THE PRAYER ROOM
By Shanthi Sekaran
MacAdam/Cage, 382 pp., $14
This question may sound a bit churlish, but sometimes it's a reviewer's duty to ask churlish questions: With writers like Jhumpa Lahiri, Bharati Mukherjee and Chitra Divakaruni among us, do we really need yet another novel about culture clash in the Indian diaspora? The simple answer is yes, when the novel is as engagingly written and sharply observed as Shanthi Sekaran's The Prayer Room. On the other hand, the genre – the novel of exile -- has begun to engender a certain feeling of déjà vu (or rather, déjà lu – the feeling that one has read this book before).
In Madras, young and somewhat rebellious Viji impulsively marries an Englishman, George Armitage. They settle in suburban Sacramento, where Viji gives birth to triplets, two boys and a girl. Before long, they are joined by George's widowed father, Stan, a lecherous old vulgarian. Viji adjusts to her new American life, but she also converts a small room in their house into a puja room, a refuge for meditation filled with statues of the Hindu deities and pictures of dead family members.

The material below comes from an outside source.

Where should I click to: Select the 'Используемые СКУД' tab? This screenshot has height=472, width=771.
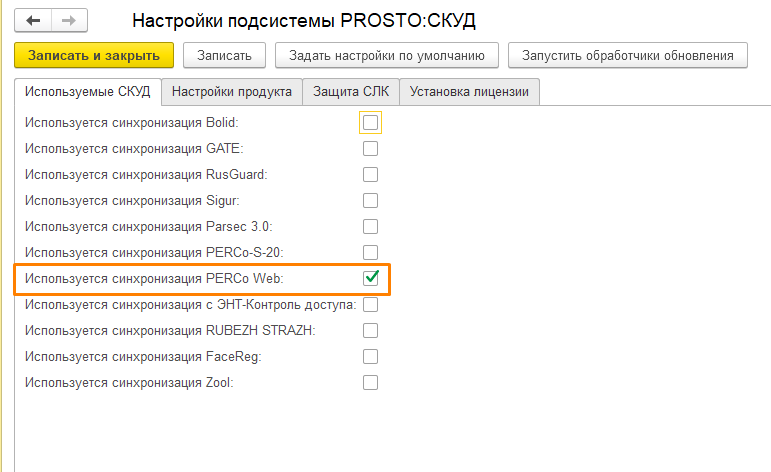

As the children grow, the marriage of George and Viji stagnates until one day she announces that she is taking the children with her to India. She promises George that she'll have them back before school starts. What she won't promise is whether she'll come back with them.
Sekaran calls Sacramento her home town, but now divides her time between Berkeley and London. The Prayer Room, her first novel, is full of lovely and accomplished things, including some breathtaking observations of place. This is India as viewed (and heard and smelled) by George: “sweaty silk, water, the curiously thin coins, ... the empty smell of boiled rice, turmeric, coriander, cumin, coconut oil, cow dung, ... power cuts, irrigation ditches, billboards, hotels, mothballs, citronella, fire. All of it rushed into George each time he inhaled. And when he exhaled, none of it came back out.”
And here is England as encountered by Viji: “Every blade of grass looked like every other blade of grass, as if they'd all had a meeting and decided how to be. Blankets upon blankets of miniature flowers, atop the greenest green. Nowhere could she see the dusty roadsides or pointless rock piles of home. The English countryside was like English desserts: custard on pudding, cream on cake, sweet smothering sweet and holding at bay the salty bits of life.”
And as if in between both, a kind of tabula rasa for their new life together, the blankness of American suburbia. George's culture shock is almost as acute as Viji's. He had “stepped off the Greyhound bus expecting” to find the vibrant, jazzy America of movies and pop culture. “Instead, he'd found Sacramento.” As he later reflects, “his life would never, ever be anything like a Woody Allen film. No chance encounters on a busy sidewalk, impromptu cups of coffee, or wandering in dusky, cramped bookstores. ... Outside, the streets of Sacramento stretched wide and barren, the sidewalks pristine.”
First novelists often try too many things, as if afraid they'll never get another chance to do them. The Prayer Room is a little too loosely constructed, too much a collection of poignant and funny set pieces, without a strong and clear narrative thread to pull the reader through. Some of the narrative seems like mere novelizing: There are Family Secrets to be revealed, and some extramarital dalliance on the part of both George and Viji to be got through. And as an examination of lives led in exile, it has little new to tell us.
But delight is in the details, in the wry and often touching perceptions of Sekaran and her characters. A first novel is always a mixture of achievement and promise. They come in equal measure in The Prayer Room. Buoyed up by Sekaran's wit, the book inspires hope that there will be more and better to come from its talented writer.